Reproduce the following material word for word, leaving out the pictures.

## Begin Source data

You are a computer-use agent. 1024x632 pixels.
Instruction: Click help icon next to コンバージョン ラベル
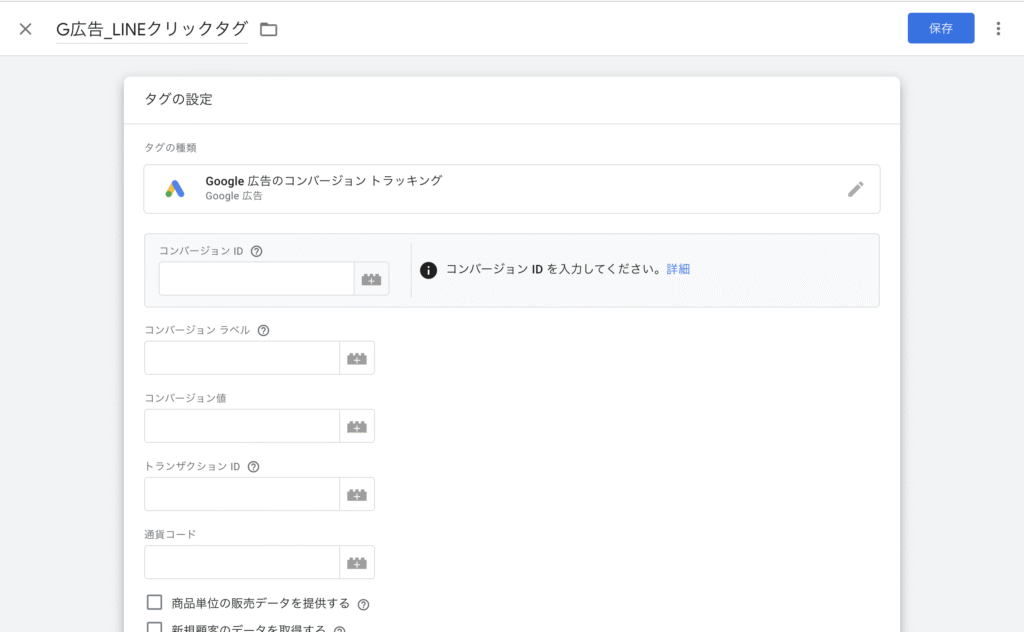264,330
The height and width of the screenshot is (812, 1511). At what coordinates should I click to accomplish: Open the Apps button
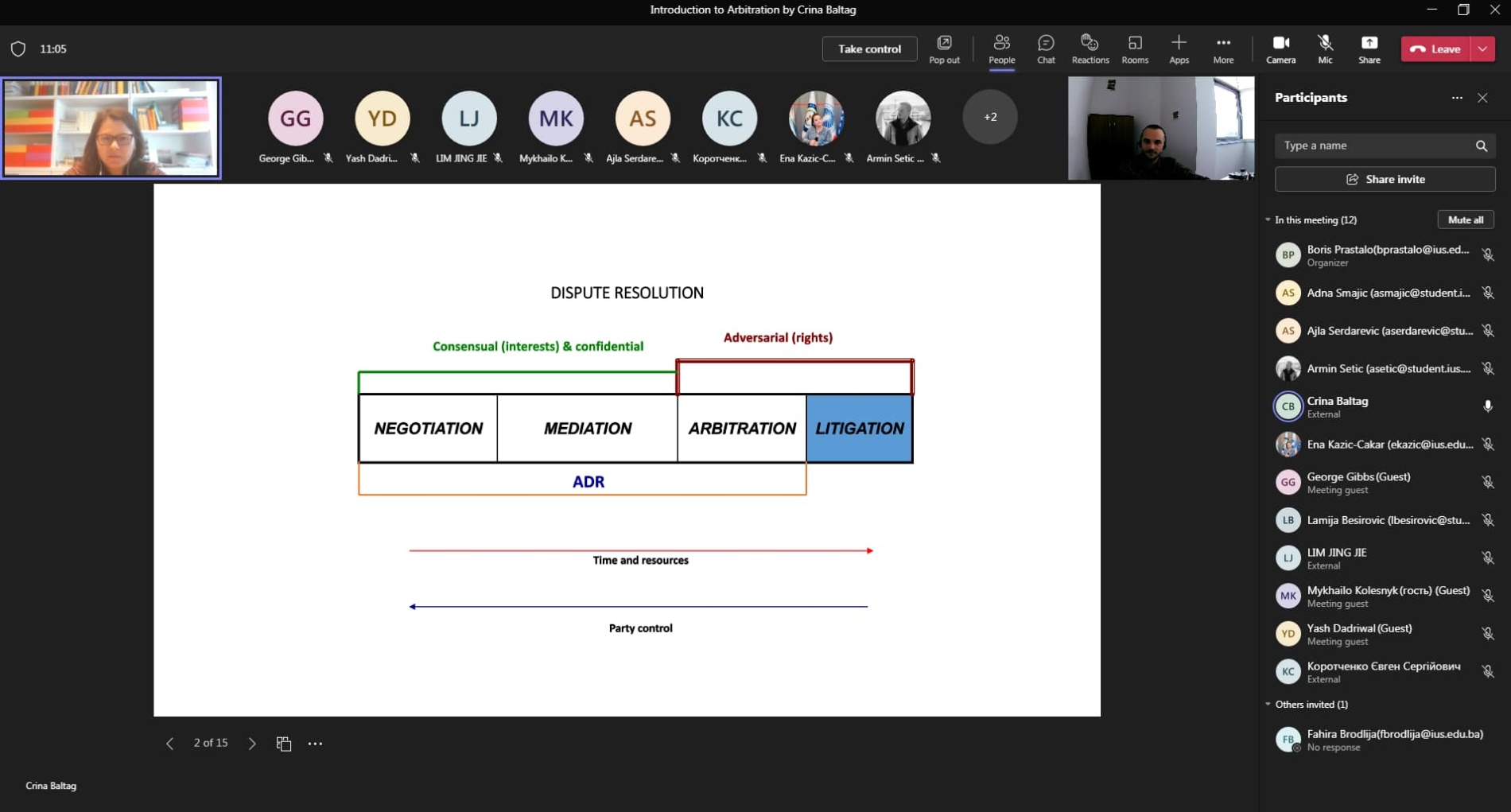(1179, 49)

## End Source data

** Result for this exercise **
You are a computer-use agent. 1024x632 pixels.
Instruction: Click help icon next to コンバージョン ラベル
264,330
The height and width of the screenshot is (812, 1511). At what coordinates should I click to accomplish: Open the Apps button
(1179, 49)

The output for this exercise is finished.